**DATA SECTION:**

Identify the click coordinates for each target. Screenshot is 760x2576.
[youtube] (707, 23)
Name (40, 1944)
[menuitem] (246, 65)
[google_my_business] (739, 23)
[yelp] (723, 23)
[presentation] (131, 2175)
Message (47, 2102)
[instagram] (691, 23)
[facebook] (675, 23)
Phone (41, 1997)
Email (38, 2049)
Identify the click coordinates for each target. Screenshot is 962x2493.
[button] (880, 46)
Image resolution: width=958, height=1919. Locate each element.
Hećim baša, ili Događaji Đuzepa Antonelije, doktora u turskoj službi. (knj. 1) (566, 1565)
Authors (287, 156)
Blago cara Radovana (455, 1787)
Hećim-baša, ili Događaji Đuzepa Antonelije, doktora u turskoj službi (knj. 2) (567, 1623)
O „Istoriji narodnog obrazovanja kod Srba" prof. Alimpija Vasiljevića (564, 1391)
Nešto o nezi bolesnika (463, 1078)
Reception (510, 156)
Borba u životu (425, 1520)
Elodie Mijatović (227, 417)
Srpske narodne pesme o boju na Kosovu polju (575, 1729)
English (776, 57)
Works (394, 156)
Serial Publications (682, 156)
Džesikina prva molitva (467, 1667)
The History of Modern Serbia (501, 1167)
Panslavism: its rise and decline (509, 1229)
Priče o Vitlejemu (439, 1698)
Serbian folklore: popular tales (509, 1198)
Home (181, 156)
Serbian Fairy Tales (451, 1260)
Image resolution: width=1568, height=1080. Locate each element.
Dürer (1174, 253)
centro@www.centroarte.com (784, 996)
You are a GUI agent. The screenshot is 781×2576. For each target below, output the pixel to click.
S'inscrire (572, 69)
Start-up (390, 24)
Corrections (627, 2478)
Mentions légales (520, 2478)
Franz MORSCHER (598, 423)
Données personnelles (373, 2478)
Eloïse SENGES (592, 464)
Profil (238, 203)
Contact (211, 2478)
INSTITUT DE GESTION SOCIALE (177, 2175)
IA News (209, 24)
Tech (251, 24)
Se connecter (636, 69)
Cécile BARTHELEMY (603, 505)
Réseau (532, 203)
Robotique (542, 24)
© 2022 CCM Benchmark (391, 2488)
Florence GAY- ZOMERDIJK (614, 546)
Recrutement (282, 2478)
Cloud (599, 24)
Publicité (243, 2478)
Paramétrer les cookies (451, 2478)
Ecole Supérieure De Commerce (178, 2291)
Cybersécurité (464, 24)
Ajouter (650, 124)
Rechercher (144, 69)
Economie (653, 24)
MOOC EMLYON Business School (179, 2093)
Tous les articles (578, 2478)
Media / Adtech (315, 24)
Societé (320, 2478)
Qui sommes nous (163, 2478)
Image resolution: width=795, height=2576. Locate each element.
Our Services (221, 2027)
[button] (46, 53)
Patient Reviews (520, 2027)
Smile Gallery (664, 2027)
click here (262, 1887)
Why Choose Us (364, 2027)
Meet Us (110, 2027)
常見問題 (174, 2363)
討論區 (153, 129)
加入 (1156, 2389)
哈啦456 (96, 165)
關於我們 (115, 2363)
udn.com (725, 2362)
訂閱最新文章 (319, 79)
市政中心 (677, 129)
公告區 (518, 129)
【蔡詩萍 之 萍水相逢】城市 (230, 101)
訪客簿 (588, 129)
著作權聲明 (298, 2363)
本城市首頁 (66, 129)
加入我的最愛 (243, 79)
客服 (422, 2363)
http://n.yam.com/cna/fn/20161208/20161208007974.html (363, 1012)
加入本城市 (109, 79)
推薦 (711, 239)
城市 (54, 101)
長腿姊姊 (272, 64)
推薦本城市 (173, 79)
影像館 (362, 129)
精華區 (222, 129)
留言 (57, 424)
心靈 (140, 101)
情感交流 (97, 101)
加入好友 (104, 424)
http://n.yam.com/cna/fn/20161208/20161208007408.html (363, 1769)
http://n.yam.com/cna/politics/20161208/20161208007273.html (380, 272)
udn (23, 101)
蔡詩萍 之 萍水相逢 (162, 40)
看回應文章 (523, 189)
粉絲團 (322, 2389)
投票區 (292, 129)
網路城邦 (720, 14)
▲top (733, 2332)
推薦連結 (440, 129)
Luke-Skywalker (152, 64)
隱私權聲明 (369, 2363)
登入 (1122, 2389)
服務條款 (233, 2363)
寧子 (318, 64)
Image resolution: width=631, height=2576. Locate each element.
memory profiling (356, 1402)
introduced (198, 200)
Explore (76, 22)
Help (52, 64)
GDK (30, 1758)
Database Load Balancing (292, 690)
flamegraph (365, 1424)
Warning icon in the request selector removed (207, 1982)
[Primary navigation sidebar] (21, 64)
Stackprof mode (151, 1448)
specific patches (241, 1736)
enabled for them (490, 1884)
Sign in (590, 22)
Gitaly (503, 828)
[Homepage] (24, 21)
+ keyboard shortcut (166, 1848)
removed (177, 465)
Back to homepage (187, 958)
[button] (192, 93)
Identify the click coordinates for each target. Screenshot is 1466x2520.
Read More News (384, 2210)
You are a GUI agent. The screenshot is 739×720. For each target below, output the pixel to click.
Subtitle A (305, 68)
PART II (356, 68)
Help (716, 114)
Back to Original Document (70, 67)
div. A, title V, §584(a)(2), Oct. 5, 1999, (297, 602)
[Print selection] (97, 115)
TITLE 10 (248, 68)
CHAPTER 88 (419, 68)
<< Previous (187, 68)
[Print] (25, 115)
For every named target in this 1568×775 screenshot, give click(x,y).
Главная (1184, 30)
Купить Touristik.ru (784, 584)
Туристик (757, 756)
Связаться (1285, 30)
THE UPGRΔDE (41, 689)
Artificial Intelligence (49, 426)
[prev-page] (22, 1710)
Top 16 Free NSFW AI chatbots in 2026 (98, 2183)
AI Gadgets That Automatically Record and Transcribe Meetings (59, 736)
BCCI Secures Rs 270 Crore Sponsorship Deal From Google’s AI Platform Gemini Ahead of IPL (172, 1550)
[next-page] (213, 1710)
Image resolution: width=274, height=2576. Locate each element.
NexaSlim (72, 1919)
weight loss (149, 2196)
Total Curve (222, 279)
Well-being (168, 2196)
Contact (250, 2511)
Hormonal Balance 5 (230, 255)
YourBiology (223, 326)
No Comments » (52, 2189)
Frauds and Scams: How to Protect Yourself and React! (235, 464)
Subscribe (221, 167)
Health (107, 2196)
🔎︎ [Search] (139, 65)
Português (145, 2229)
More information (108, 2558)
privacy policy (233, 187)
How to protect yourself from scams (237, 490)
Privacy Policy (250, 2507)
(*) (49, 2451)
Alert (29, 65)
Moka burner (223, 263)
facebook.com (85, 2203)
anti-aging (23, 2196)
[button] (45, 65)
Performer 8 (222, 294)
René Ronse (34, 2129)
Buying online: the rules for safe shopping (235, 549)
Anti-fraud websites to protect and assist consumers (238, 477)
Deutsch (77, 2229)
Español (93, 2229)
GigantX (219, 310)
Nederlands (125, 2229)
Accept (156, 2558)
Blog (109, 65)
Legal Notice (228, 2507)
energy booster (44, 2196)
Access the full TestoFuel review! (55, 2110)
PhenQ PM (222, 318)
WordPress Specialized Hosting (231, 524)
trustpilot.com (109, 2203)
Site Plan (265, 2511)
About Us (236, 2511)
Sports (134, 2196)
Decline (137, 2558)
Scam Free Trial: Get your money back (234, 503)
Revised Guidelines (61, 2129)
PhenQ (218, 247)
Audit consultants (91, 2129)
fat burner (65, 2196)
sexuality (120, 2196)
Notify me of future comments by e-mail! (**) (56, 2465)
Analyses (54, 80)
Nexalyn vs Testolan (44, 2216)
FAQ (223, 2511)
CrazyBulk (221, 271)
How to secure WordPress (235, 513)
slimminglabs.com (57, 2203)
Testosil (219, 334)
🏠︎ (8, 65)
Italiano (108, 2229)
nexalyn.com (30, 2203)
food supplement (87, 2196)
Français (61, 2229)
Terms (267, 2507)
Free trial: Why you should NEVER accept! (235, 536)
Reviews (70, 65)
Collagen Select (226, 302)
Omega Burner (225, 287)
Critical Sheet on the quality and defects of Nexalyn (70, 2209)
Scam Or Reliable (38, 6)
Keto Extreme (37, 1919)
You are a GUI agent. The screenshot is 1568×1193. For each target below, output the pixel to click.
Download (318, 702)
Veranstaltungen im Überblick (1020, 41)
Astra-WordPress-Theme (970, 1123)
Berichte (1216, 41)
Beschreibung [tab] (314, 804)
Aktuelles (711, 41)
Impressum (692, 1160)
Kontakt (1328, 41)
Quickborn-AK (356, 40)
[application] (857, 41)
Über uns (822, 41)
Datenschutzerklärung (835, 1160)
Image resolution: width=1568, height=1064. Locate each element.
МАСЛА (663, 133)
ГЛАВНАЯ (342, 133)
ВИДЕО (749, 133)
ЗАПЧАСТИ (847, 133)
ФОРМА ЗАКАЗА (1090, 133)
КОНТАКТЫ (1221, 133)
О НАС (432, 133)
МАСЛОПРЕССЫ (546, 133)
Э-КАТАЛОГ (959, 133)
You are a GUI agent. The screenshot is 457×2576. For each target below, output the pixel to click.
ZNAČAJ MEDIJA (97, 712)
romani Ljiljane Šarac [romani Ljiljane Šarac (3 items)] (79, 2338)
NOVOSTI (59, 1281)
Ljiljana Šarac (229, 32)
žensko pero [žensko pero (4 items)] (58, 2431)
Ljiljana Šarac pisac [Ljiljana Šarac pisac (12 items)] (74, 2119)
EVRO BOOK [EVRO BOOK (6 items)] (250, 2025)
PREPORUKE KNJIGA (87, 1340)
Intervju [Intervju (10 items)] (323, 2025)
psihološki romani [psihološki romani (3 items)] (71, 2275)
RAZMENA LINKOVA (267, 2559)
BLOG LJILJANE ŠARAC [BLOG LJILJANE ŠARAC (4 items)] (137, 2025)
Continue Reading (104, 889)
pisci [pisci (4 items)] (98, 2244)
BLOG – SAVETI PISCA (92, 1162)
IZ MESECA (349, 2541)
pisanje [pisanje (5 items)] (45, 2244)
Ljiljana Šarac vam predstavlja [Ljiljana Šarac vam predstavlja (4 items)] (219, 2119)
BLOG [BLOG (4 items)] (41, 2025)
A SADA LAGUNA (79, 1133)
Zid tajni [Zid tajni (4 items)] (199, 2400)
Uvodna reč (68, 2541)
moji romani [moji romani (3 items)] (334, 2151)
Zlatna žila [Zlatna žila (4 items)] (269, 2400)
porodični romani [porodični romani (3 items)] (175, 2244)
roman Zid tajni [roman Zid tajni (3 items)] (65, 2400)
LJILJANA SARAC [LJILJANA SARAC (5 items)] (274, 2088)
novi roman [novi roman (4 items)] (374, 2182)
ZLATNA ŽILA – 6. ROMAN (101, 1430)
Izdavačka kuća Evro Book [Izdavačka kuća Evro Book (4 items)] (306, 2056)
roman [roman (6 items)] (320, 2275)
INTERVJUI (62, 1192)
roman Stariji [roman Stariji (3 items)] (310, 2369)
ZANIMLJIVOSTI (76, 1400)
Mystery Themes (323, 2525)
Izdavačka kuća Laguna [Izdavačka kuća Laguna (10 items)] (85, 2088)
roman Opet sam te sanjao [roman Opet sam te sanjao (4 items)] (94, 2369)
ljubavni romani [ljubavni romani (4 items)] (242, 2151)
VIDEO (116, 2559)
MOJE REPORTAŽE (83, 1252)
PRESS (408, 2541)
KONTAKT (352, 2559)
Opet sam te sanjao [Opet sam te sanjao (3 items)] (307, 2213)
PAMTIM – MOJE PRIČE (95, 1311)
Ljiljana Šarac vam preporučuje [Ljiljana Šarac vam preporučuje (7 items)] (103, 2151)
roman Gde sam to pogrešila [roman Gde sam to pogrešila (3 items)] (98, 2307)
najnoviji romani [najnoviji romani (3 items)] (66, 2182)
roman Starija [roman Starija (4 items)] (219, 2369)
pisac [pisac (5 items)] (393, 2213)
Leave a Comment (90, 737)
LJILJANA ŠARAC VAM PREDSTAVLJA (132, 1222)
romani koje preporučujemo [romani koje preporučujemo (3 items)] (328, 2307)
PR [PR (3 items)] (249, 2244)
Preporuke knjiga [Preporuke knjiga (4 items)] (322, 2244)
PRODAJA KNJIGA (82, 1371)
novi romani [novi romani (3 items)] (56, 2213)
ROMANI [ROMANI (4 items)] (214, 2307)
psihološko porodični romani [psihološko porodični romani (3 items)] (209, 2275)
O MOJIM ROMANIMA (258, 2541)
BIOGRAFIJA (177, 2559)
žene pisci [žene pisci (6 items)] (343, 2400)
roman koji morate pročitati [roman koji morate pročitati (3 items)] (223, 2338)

**WHAT YOU ARE ASKED TO DO:** Give the rows above, from the line containing "Astra-WordPress-Theme (970, 1123)" through the line containing "Intervju [Intervju (10 items)] (323, 2025)", as a JSON list of strings with one string per line, leaving out blank lines.

**RESPONSE:**
[
  "Astra-WordPress-Theme (970, 1123)",
  "Berichte (1216, 41)",
  "Beschreibung [tab] (314, 804)",
  "Aktuelles (711, 41)",
  "Impressum (692, 1160)",
  "Kontakt (1328, 41)",
  "Quickborn-AK (356, 40)",
  "[application] (857, 41)",
  "Über uns (822, 41)",
  "Datenschutzerklärung (835, 1160)",
  "Image resolution: width=1568, height=1064. Locate each element.",
  "МАСЛА (663, 133)",
  "ГЛАВНАЯ (342, 133)",
  "ВИДЕО (749, 133)",
  "ЗАПЧАСТИ (847, 133)",
  "ФОРМА ЗАКАЗА (1090, 133)",
  "КОНТАКТЫ (1221, 133)",
  "О НАС (432, 133)",
  "МАСЛОПРЕССЫ (546, 133)",
  "Э-КАТАЛОГ (959, 133)",
  "You are a GUI agent. The screenshot is 457×2576. For each target below, output the pixel to click.",
  "ZNAČAJ MEDIJA (97, 712)",
  "romani Ljiljane Šarac [romani Ljiljane Šarac (3 items)] (79, 2338)",
  "NOVOSTI (59, 1281)",
  "Ljiljana Šarac (229, 32)",
  "žensko pero [žensko pero (4 items)] (58, 2431)",
  "Ljiljana Šarac pisac [Ljiljana Šarac pisac (12 items)] (74, 2119)",
  "EVRO BOOK [EVRO BOOK (6 items)] (250, 2025)",
  "PREPORUKE KNJIGA (87, 1340)",
  "Intervju [Intervju (10 items)] (323, 2025)"
]